Records excerpted from a collection
========================================

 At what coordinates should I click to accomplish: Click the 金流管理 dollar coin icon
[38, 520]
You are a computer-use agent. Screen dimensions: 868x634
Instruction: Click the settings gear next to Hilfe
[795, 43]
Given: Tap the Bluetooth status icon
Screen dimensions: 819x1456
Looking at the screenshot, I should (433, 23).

========================================

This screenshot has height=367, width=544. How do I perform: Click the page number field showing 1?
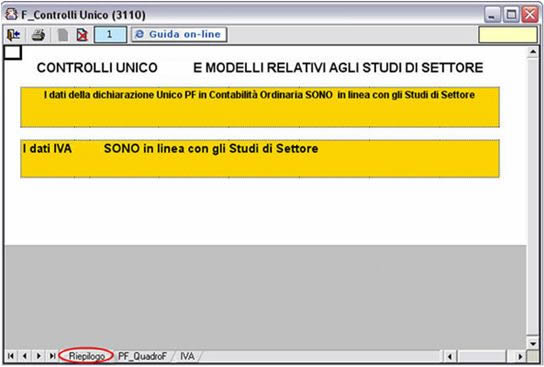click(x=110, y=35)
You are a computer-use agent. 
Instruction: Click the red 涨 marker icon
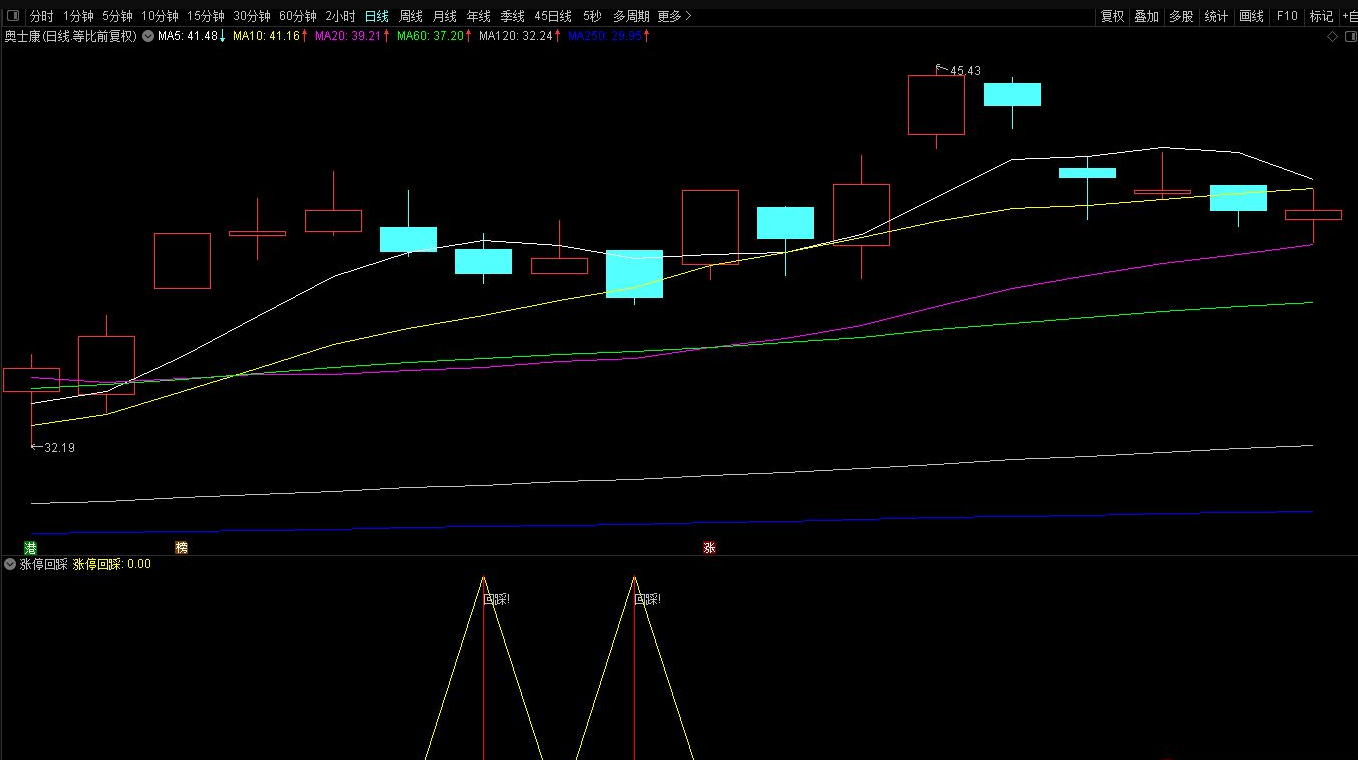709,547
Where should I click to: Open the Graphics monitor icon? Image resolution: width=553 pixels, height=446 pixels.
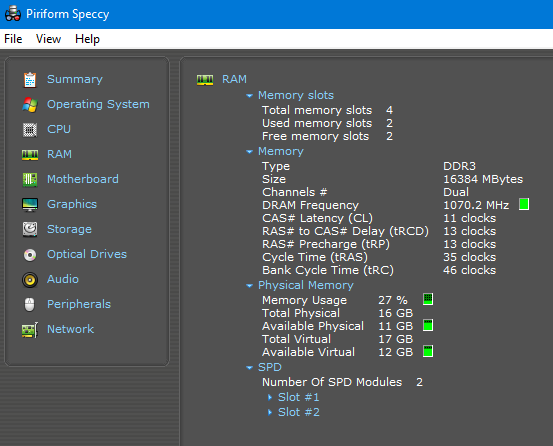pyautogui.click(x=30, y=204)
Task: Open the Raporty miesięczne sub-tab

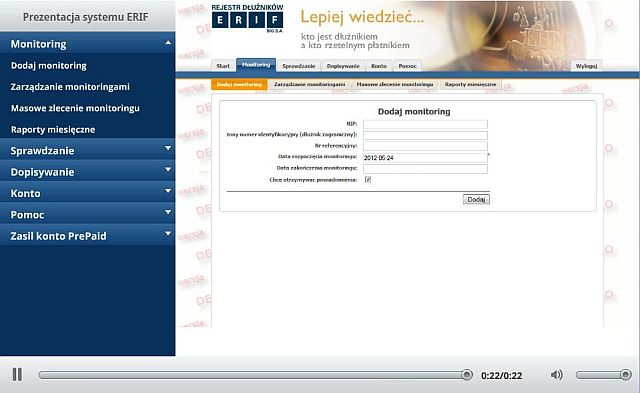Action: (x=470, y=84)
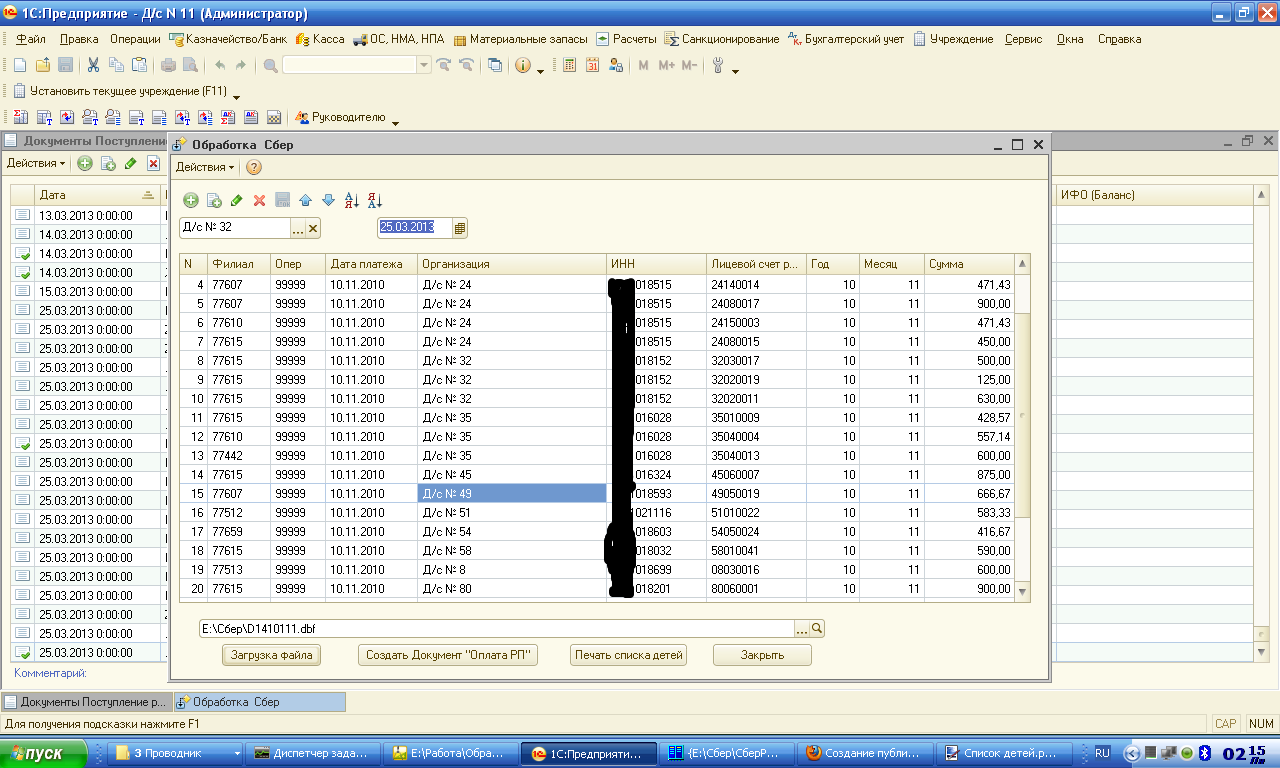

========================================

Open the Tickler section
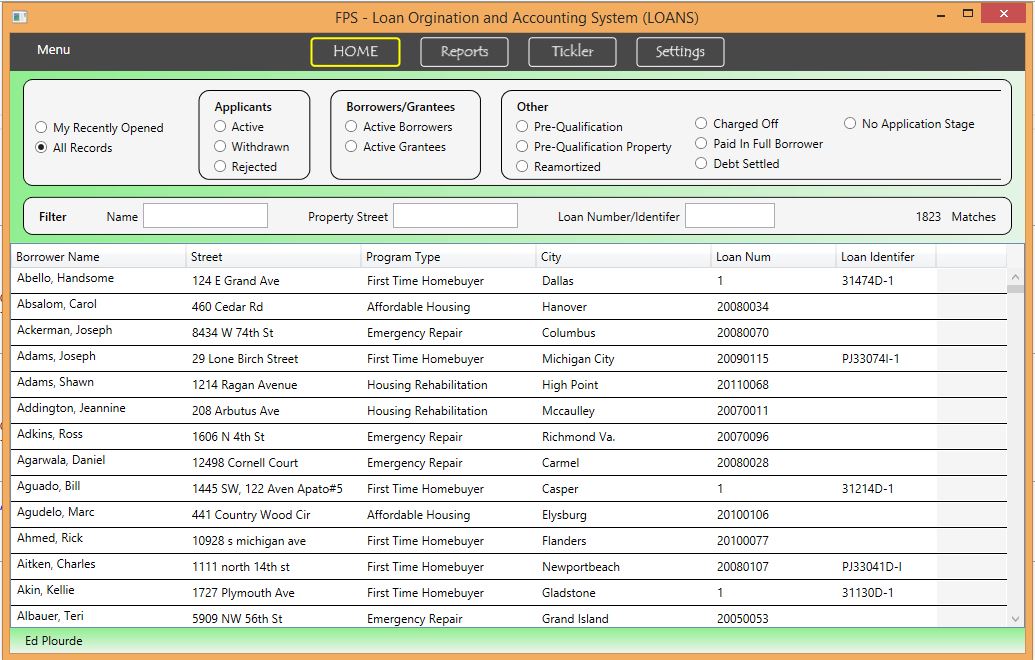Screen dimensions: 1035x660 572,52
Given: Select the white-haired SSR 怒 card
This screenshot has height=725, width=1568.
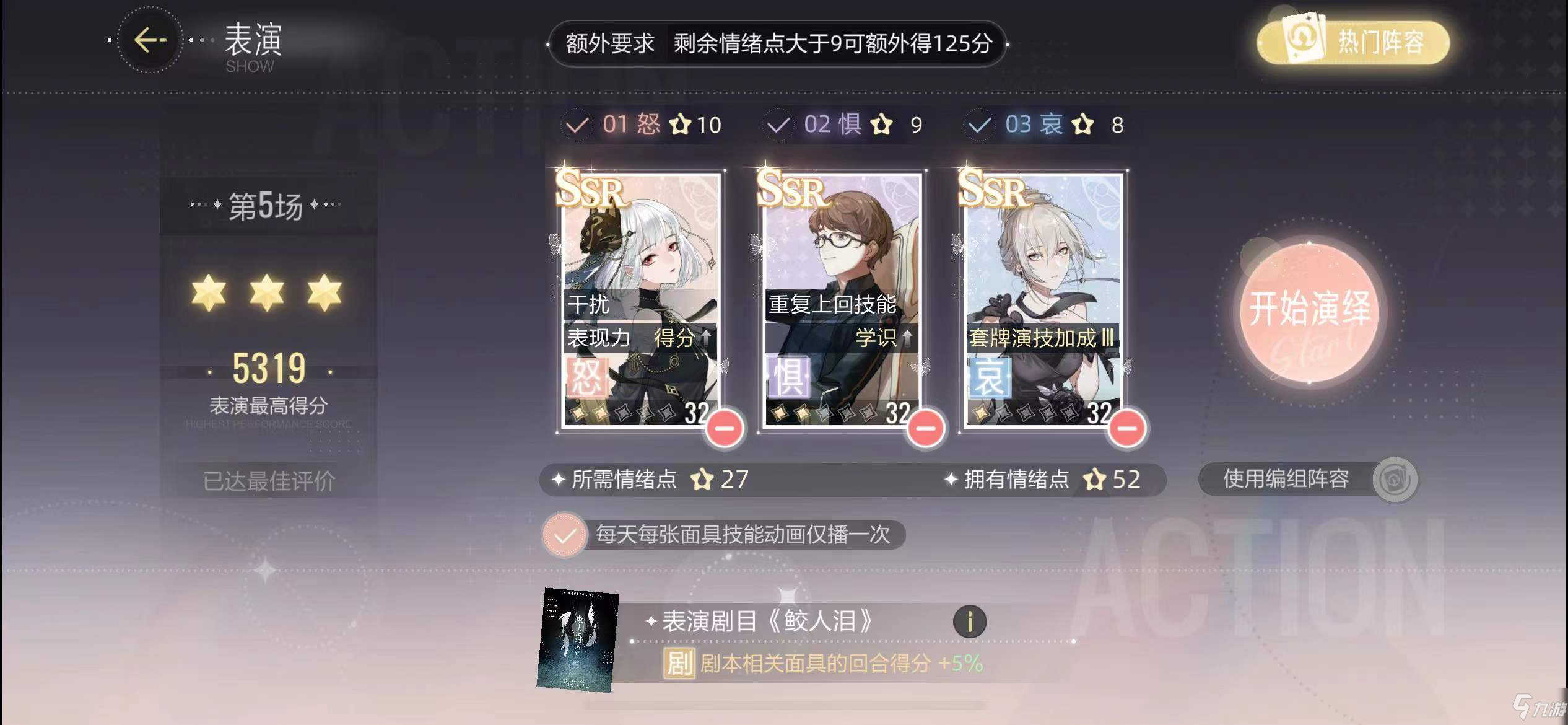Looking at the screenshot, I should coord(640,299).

========================================

Return, from the data above, each line in which the string "agent" appears.

Exercise answer:
You are a computer-use agent. Screen dimensions: 868x634
You are a computer-use agent. 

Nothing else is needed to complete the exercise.